26 апреля. «Гамлет». До середины июня «Гамлета» не будет — Высоцкий уезжает во Францию…

13 июня. Утром — репетиция «Гамлета». Володя подарил брелок с круглым камешком1*. Очень нежен, в хорошем настроении. Вечером — «Гамлет» — наша сцена — хорошо. Высоцкий после заграницы несколько дней живет в каком-то другом ритме. Видимо, шлейф не нашей жизни.

24 июня. … вылет в Набережные Челны на гастроли. Сидели с Высоцким… говорили о житье-бытье, о Париже, о Марине…

28 июня. … каждый день спектакли и бесконечные концерты. Нас вывозят то на какие-то стройки, то в цеха.

1 июля. Высоцкий договорился с кем-то, с каким-то начальством, нам дали маленький катер, и мы, несколько человек, поехали в Елабугу. Туда добраться можно только водой. Всю дорогу Высоцкий пел — «отрабатывал катер», — нас угощали. Приехали… Долго искали дом, где жила Цветаева. Как всегда, самый контактный и хозяйственный — Высоцкий. Ощущение — как за каменной стеной. Наконец нашли. Дом заперт.

Постучались к соседке. Она, немного прохиндейничая: «Не понимаю, чего в последнее время ходят и ходят. Вот недавно приезжали писатели и с ними сестра Цветаевой, все расспрашивали. Сестра старая, седая, лохматая, с палкой. Все ходила по кладбищу, ведь никто не помнит, в каком месте похоронили Цветаеву, и вдруг она как закричит, забьет палкой о землю: “Вот тут она похоронена, тут, я чувствую, тут!” Ну, и на этом месте могилу сделали. Я испугалась, домой убежала. А чего, кажись, расспрашивать? Она-то и прожила у нас дней десять в конце лета, в начале войны. Снимали с сыном у соседей угол. Я-то ее ни разу не видела. А в то воскресенье ее сын, Георгием, по-моему, звали, ходил с моим сыном — они одногодки — картошку копать, чистить поле под аэродром. Вернулись. Вдруг он прибегает к нам весь белый: мама повесилась. Я не ходила смотреть, но говорят, повесилась она в пристройке, потолок там низкий, она колени подогнула, а чтоб замок не ломали, она изнутри дверь веревкой завязала. А на керосинке теплая жареная картошка была для сына… Тот дом вообще несчастливый. Столько раз его перестраивали, а там все равно какие-нибудь несчастья. Сейчас он весь перестроен. Той комнаты и пристройки уже нет. А кто она, писательница, что ли?» Мы пошли на кладбище, нашли могилу Цветаевой. Кладбище старое, большое, зеленое. С каменной оградой-входом. Могила ухоженная, аккуратная. На сером скромном камне написано: «Марина Ивановна Цветаева, 26 сентября 1892 – 31 августа 1941 года». На могиле положен кем-то маленький букетик свежей земляники и новая одна сигаретка. Кто-то до нас был. Но кто, в этом забытом Богом месте?

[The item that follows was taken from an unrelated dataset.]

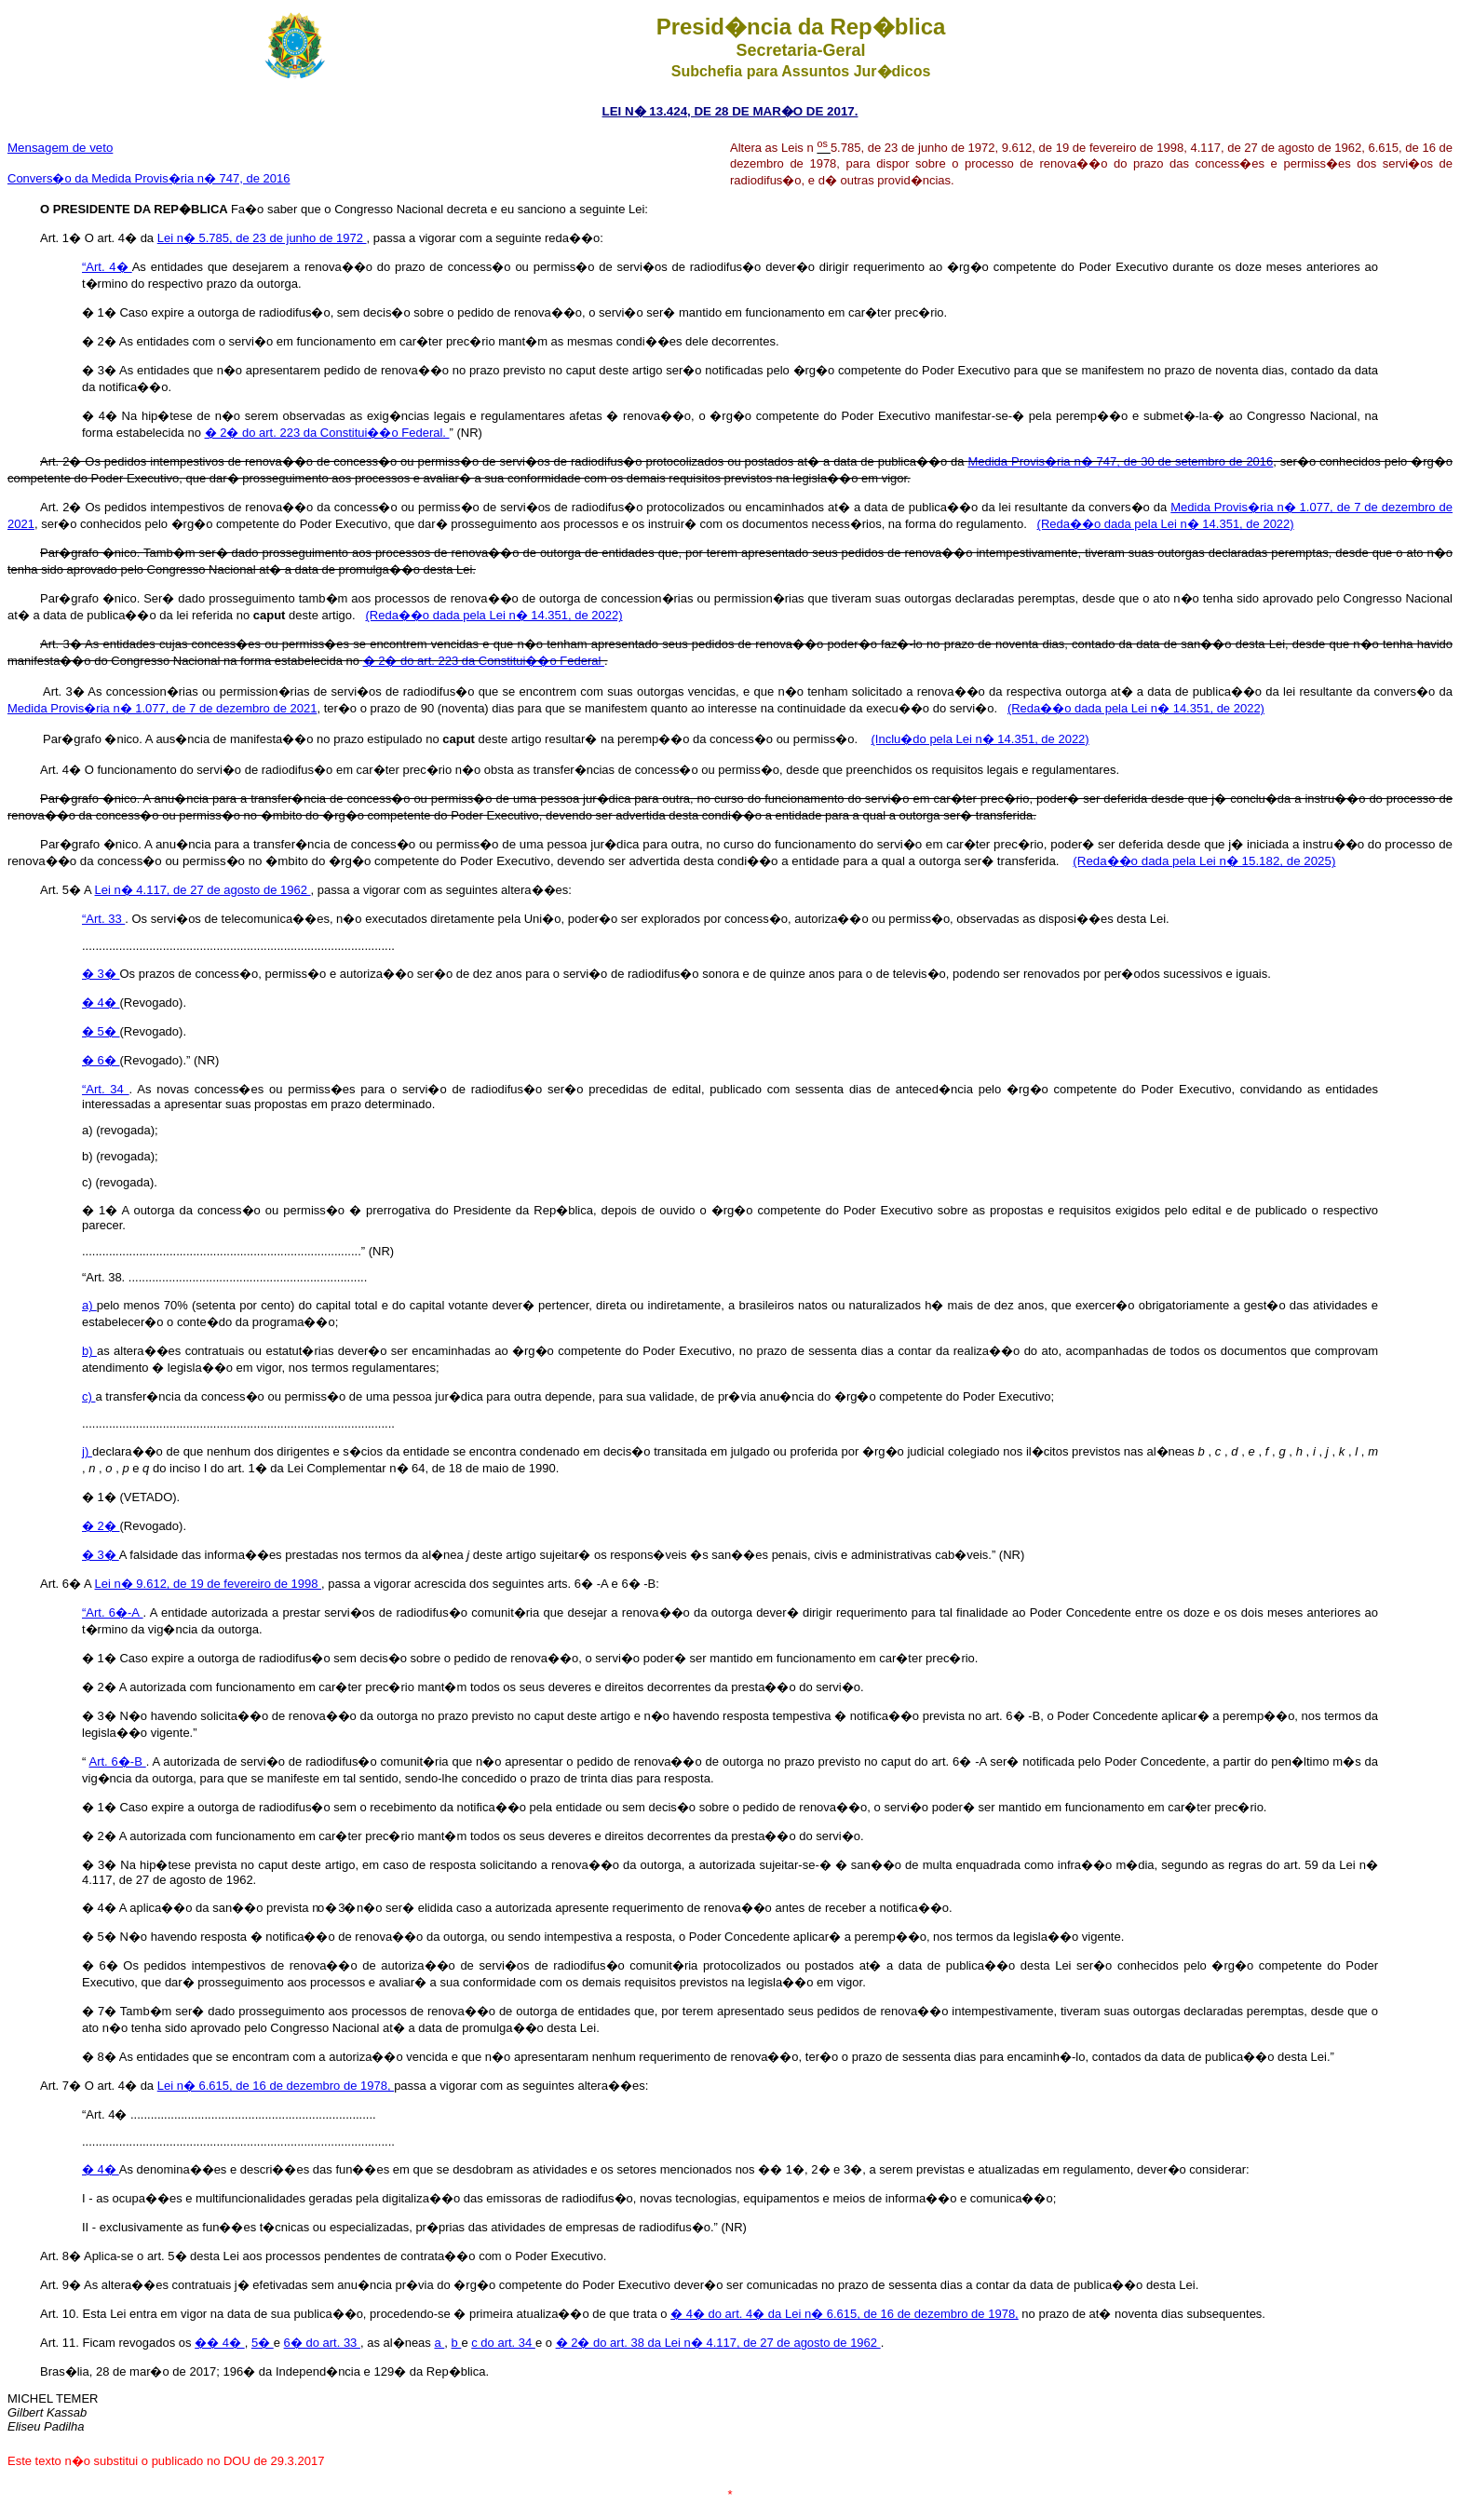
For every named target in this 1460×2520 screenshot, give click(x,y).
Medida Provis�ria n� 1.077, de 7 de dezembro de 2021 (162, 708)
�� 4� (219, 2343)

2 июля. Опять несколько концертов. Высоцкий обзавелся уже друзьями. Они его кормят, обслуживают, приглашают в гости. Он мне откуда-то достает постоянно свежий кумыс. Вечером повел в гости, в семью, по-моему, главного инженера, местные интеллектуалы. Большая нестройная библиотека. Очень правильная семья. Для нас — как образцово-показательный урок. Обратно шли по середине широкой улицы. Жарко. Из многих открытых окон слышались записи Высоцкого. Мы посмеялись…

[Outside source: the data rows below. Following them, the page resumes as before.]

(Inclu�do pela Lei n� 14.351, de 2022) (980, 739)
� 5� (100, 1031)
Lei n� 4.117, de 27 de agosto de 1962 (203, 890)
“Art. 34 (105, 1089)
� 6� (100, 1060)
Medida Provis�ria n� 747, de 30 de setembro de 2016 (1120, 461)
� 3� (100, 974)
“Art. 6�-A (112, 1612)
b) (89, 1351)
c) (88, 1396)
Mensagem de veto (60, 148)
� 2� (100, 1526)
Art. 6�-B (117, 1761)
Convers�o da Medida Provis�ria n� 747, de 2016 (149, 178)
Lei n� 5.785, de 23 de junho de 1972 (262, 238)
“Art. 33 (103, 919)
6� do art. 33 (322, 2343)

3 сентября. Начало сезона. Гастроли в Вильнюсе. Любимов — в Англии. У Высоцкого — новая машина — «БМВ». Он на ней приехал из Москвы с Иваном Дыховичным.

5 сентября. Высоцкий, Дыховичный и я после утреннего спектакля поехали обедать в лесной ресторан под Каунасом. За рулем — Ваня. 200 км — скорость не чувствуется. Высоцкий нервен. Ощущение, что все время куда-то опаздывает. Везде ведет себя как хозяин. Говорить с ним сейчас о чем-нибудь бесполезно — не слышит. Его «несет».

10 сентября. … Я в Москву на «Выбор цели» и «Мак-Кинли». Приехала на вокзал, вспомнила, что забыла для проб парик, кинулась обратно в гостиницу. У гостиницы долго ищу такси. Дождь. Подъезжает на своей роскошной машине с концерта мокрый Высоцкий. Весь в цветах. Я кинулась к нему — выручай, подвези на вокзал — опаздываю. Отказался! Ужасно!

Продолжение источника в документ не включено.